** START OF Text passage **

But it is apparently allowed to, as a user OPTIONAL choice, send the selected audio track's "raw bitstream" to an external AVR/Pre-Pro via HDMI 1.3. Note that this is a deliberate user selected OPTIONAL choice from the player default as described above.

Amir (a VP at Microsoft) has said that this choice will be allowed by the DVD Forum.

I hope that this is clear enough. :nerd:


----------



## SteveCallas

MrPorterhouse said:


> It comes down to screen size. With small screens, there is no benefit to increasing the resolution because the screen can't resolve it. With large screens at close viewing distances, the resolution matters a great deal. The farther away you move from the big screen, the less the resolution matters. People who buy HDTVs for casual tv and movie watching generally don't get the top of the line 70"+ screen, but rather a tv in the 37"-55" range. On those smaller screens, you would have to be a trained expert to tell a difference between good HD upconverted DVD and true high definition. Average people can' see a difference at all, so why would they invest in the premium price for a player and the large premium price for the discs?


No....no, no, no. There is a *huge* difference in picture quality between something like HBO HD boxing, an NFL game in HD, or a Discovery HD special vs a properly upconverted dvd. You don't have to be a trained expert, it's clearly obvious to anyone who has seen both - very big difference.



Sonnie said:


> I think what Steve is eluding to is the vast difference between live HD shows and HD movies. You may not notice a huge difference between a good upconverted DVD and HD on some displays, but there is no doubt we all can notice a huge difference between a live HD football game and any other offering of that football game. HD really shines in sports events and live events.


Correct. We had this discussion in another thread and I think someone said it was due to the filtering and "after effects" put into movies. It seems like a pretty big waste to me though - a high definition dvd should theoretically have a pretty noticable advantage over HD programming, but I guess studios are passing it away currently by altering the images.

** END OF Text passage **
** START OF Information provided **

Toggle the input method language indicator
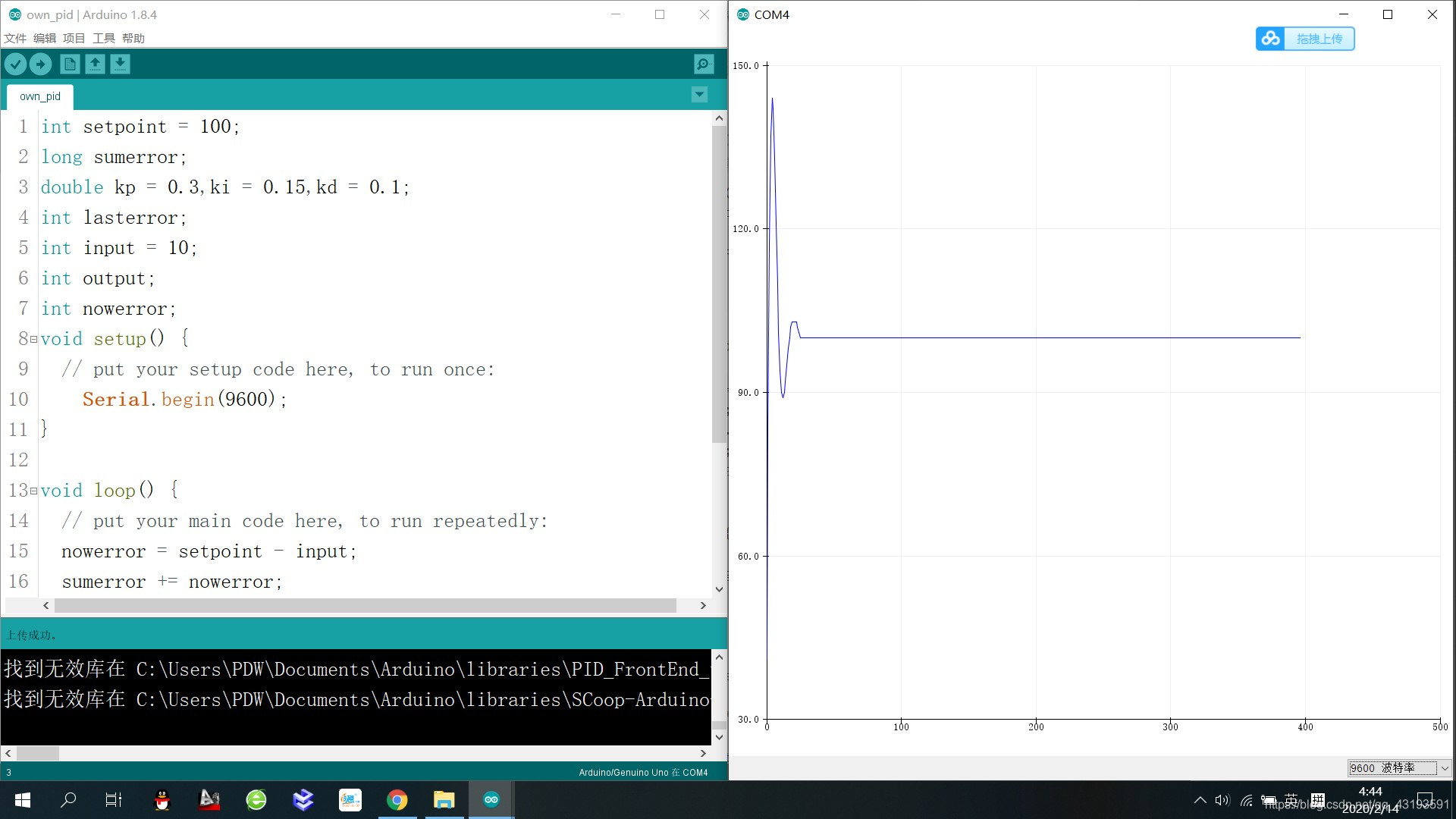 1289,799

** END OF Information provided **

- Set tasks:
1 – In the forum thread, where does Sonnie say HD really shines?
2 – Reproduce the forum thread's wording from "But it is apparently" up to and including "the DVD Forum.".

- Solutions in order:
1 – In sports events and live events.

2 –
But it is apparently allowed to, as a user OPTIONAL choice, send the selected audio track's "raw bitstream" to an external AVR/Pre-Pro via HDMI 1.3. Note that this is a deliberate user selected OPTIONAL choice from the player default as described above.

Amir (a VP at Microsoft) has said that this choice will be allowed by the DVD Forum.